PR001286 (Project)

Description:Plasmodium falciparum is the most virulent species of parasites that cause malaria. Among other differences, these parasites have a limited reliance on mitochondrial metabolism during their asexual blood stages when compared to model eukaryotes or other parasite stages. Our study aimed to analyze lines of these parasites where one or more of the keto-acid dehydrogenase enzymes that are localized to the mitochondrion were disrupted to determine the importance of acetyl-CoA generation within this organelle. We utilized a targeted HPLC/MS-based approach to profile metabolite abundances and obtain the fractional incorporation of metabolites that are critical to central carbon metabolism (glucose, glutamine, or acetate) into acetyl-CoA and other landmark metabolites across a 2.5-hour time window. Glucose or glutamine were added at standard culture conditions. Acetate experiments used 5 mM acetate, which was shown to permit growth of synthetic lethal lines. The results of these studies demonstrated that synthetic lethal mutant parasites, which were observed when both mitochondrial keto-acid dehydrogenases (PF3D7_0303700.1 and PF3D7_1320800.1) were disrupted, resulted in the lack of incorporation of heavy glucose into acetyl-CoA. However, lines that lacked the synthetic lethal phenotype also resulted in essentially a complete lack of glucose incorporation into acetyl-CoA as long as the mPDH-like subunits (PF3D7_1312600.1 and PF3D7_0303700.1) were disrupted, which suggests that the a-ketoglutarate dehydrogenase enzyme possesses a small amount of enzymatic activity to rescue this metabolic disruption.
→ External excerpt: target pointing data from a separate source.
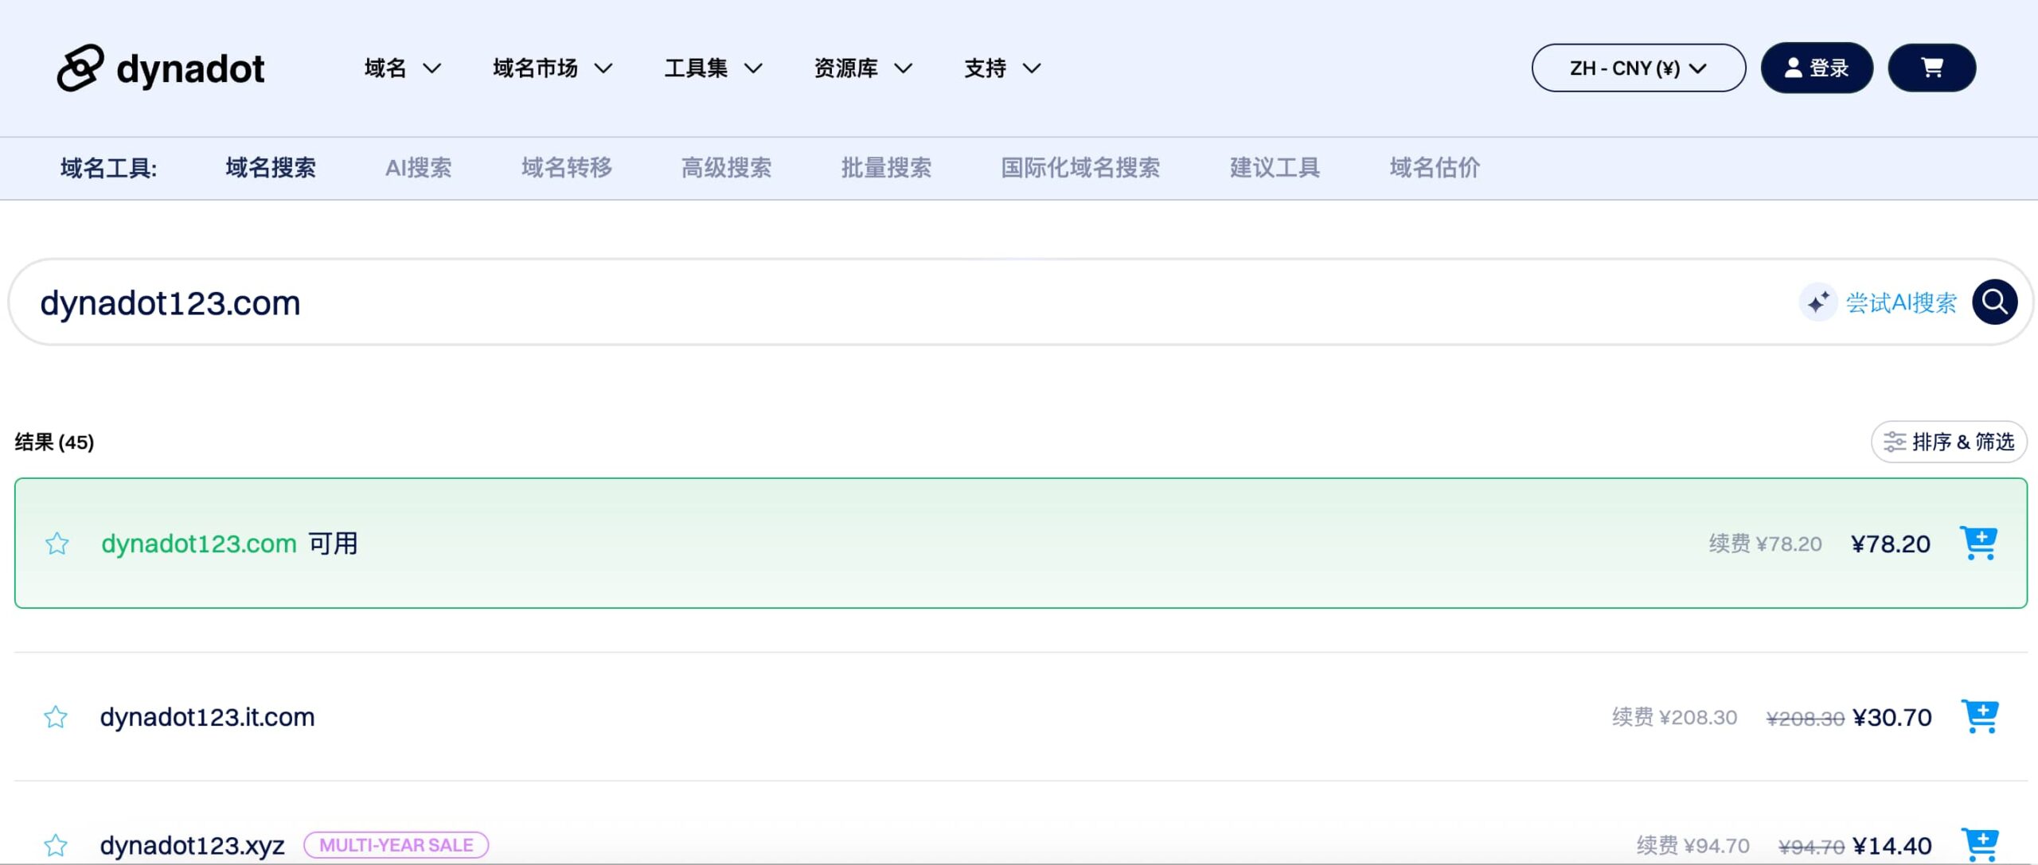The height and width of the screenshot is (865, 2038).
Task: Click the search magnifier icon
Action: 1993,302
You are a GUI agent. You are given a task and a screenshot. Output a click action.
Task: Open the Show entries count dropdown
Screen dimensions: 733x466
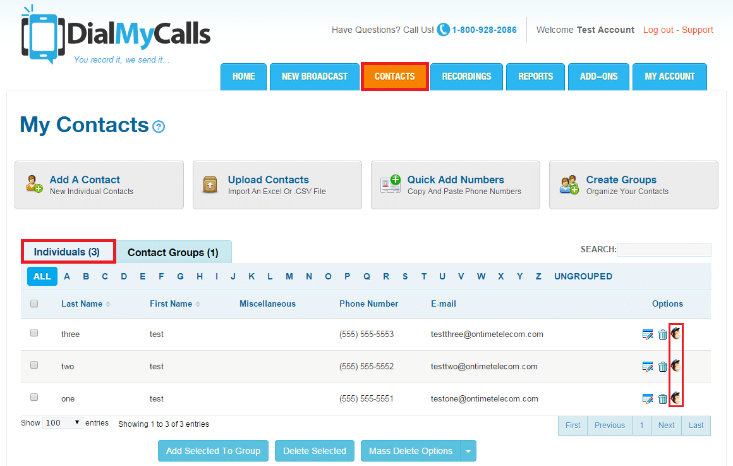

Furthermore, acetate supplementation experiments have demonstrated that exogenously supplied acetate circumvents these lethal effects and is not notably incorporated into the TCA cycle, which highlights the ability of the nuclear/cytosolic acetyl-CoA synthetase activity to circumvent mitochondrial metabolism given the presence of excess acetate. These studies are necessary for understanding pharmacology effects of relatively new acetyl-CoA-production disrupting drugs and possible resistance mechanisms that may evolve in the future.